- PROBLEM TO WORK ON -
Please reproduce the full listing below verbatim, line by line, with no changes.

- EXERCISE MATERIAL -

%%

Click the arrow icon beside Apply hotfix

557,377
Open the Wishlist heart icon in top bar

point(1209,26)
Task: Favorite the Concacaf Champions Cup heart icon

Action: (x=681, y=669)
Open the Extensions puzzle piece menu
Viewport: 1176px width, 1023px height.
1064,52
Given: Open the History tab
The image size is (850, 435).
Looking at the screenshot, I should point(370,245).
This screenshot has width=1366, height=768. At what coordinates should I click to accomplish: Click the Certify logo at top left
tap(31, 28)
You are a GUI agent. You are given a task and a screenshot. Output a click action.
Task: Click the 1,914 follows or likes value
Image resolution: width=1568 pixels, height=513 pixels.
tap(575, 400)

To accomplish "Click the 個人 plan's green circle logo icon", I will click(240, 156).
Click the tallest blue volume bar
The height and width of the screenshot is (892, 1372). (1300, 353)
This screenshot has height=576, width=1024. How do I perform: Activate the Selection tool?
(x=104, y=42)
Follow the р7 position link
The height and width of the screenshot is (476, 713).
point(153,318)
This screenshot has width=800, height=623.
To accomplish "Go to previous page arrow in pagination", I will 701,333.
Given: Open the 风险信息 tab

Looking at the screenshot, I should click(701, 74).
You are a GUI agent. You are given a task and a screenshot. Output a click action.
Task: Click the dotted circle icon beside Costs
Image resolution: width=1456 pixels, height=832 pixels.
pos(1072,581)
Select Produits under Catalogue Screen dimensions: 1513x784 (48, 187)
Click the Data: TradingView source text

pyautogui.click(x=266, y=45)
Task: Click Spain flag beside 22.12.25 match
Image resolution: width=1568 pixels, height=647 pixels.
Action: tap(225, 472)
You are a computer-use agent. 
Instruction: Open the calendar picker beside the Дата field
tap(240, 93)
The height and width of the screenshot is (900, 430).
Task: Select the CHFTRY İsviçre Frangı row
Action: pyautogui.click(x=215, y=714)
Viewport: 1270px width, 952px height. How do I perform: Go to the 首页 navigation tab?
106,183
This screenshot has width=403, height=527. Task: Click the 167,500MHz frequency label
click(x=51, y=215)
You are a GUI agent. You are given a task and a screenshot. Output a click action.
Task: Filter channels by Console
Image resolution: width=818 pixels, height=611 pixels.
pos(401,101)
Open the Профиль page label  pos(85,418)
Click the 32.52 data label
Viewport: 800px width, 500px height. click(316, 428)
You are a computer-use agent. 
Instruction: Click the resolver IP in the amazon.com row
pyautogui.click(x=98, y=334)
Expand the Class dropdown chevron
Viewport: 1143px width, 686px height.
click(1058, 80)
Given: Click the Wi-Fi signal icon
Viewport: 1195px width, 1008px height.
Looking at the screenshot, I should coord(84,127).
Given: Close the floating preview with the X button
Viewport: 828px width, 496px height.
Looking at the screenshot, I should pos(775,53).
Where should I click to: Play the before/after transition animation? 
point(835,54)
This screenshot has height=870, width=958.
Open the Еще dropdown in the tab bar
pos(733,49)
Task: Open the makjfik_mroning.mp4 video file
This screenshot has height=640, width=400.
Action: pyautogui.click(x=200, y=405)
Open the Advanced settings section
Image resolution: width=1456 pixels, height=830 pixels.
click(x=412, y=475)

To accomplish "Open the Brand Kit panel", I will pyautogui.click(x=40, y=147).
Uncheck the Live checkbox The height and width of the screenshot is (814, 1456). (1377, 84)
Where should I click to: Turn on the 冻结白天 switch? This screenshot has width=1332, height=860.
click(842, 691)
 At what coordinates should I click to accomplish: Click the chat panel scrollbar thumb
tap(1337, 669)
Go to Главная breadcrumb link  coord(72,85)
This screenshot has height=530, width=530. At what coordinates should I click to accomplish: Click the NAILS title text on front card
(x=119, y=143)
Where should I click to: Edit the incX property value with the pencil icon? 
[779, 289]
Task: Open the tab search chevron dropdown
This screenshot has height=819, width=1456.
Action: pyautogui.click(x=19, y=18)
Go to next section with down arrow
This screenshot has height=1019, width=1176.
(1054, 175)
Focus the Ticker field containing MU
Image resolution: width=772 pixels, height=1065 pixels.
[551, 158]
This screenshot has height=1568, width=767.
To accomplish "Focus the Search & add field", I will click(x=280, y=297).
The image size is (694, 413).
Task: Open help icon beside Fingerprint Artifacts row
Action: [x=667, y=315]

%%

- ANSWER TO THIS TASK -
Click the arrow icon beside Apply hotfix

557,377
Open the Wishlist heart icon in top bar

point(1209,26)
Task: Favorite the Concacaf Champions Cup heart icon

Action: (x=681, y=669)
Open the Extensions puzzle piece menu
Viewport: 1176px width, 1023px height.
1064,52
Given: Open the History tab
The image size is (850, 435).
Looking at the screenshot, I should point(370,245).
This screenshot has width=1366, height=768. At what coordinates should I click to accomplish: Click the Certify logo at top left
tap(31, 28)
You are a GUI agent. You are given a task and a screenshot. Output a click action.
Task: Click the 1,914 follows or likes value
Image resolution: width=1568 pixels, height=513 pixels.
tap(575, 400)

To accomplish "Click the 個人 plan's green circle logo icon", I will click(240, 156).
Click the tallest blue volume bar
The height and width of the screenshot is (892, 1372). (1300, 353)
This screenshot has height=576, width=1024. How do I perform: Activate the Selection tool?
(x=104, y=42)
Follow the р7 position link
The height and width of the screenshot is (476, 713).
point(153,318)
This screenshot has width=800, height=623.
To accomplish "Go to previous page arrow in pagination", I will 701,333.
Given: Open the 风险信息 tab

Looking at the screenshot, I should click(701, 74).
You are a GUI agent. You are given a task and a screenshot. Output a click action.
Task: Click the dotted circle icon beside Costs
Image resolution: width=1456 pixels, height=832 pixels.
pos(1072,581)
Select Produits under Catalogue Screen dimensions: 1513x784 (48, 187)
Click the Data: TradingView source text

pyautogui.click(x=266, y=45)
Task: Click Spain flag beside 22.12.25 match
Image resolution: width=1568 pixels, height=647 pixels.
Action: tap(225, 472)
You are a computer-use agent. 
Instruction: Open the calendar picker beside the Дата field
tap(240, 93)
The height and width of the screenshot is (900, 430).
Task: Select the CHFTRY İsviçre Frangı row
Action: pyautogui.click(x=215, y=714)
Viewport: 1270px width, 952px height. How do I perform: Go to the 首页 navigation tab?
106,183
This screenshot has width=403, height=527. Task: Click the 167,500MHz frequency label
click(x=51, y=215)
You are a GUI agent. You are given a task and a screenshot. Output a click action.
Task: Filter channels by Console
Image resolution: width=818 pixels, height=611 pixels.
pos(401,101)
Open the Профиль page label  pos(85,418)
Click the 32.52 data label
Viewport: 800px width, 500px height. click(316, 428)
You are a computer-use agent. 
Instruction: Click the resolver IP in the amazon.com row
pyautogui.click(x=98, y=334)
Expand the Class dropdown chevron
Viewport: 1143px width, 686px height.
click(1058, 80)
Given: Click the Wi-Fi signal icon
Viewport: 1195px width, 1008px height.
Looking at the screenshot, I should coord(84,127).
Given: Close the floating preview with the X button
Viewport: 828px width, 496px height.
Looking at the screenshot, I should pos(775,53).
Where should I click to: Play the before/after transition animation? 
point(835,54)
This screenshot has height=870, width=958.
Open the Еще dropdown in the tab bar
pos(733,49)
Task: Open the makjfik_mroning.mp4 video file
This screenshot has height=640, width=400.
Action: pyautogui.click(x=200, y=405)
Open the Advanced settings section
Image resolution: width=1456 pixels, height=830 pixels.
click(x=412, y=475)

To accomplish "Open the Brand Kit panel", I will pyautogui.click(x=40, y=147).
Uncheck the Live checkbox The height and width of the screenshot is (814, 1456). (1377, 84)
Where should I click to: Turn on the 冻结白天 switch? This screenshot has width=1332, height=860.
click(842, 691)
 At what coordinates should I click to accomplish: Click the chat panel scrollbar thumb
tap(1337, 669)
Go to Главная breadcrumb link  coord(72,85)
This screenshot has height=530, width=530. At what coordinates should I click to accomplish: Click the NAILS title text on front card
(x=119, y=143)
Where should I click to: Edit the incX property value with the pencil icon? 
[779, 289]
Task: Open the tab search chevron dropdown
This screenshot has height=819, width=1456.
Action: pyautogui.click(x=19, y=18)
Go to next section with down arrow
This screenshot has height=1019, width=1176.
(1054, 175)
Focus the Ticker field containing MU
Image resolution: width=772 pixels, height=1065 pixels.
[551, 158]
This screenshot has height=1568, width=767.
To accomplish "Focus the Search & add field", I will click(x=280, y=297).
The image size is (694, 413).
Task: Open help icon beside Fingerprint Artifacts row
Action: [x=667, y=315]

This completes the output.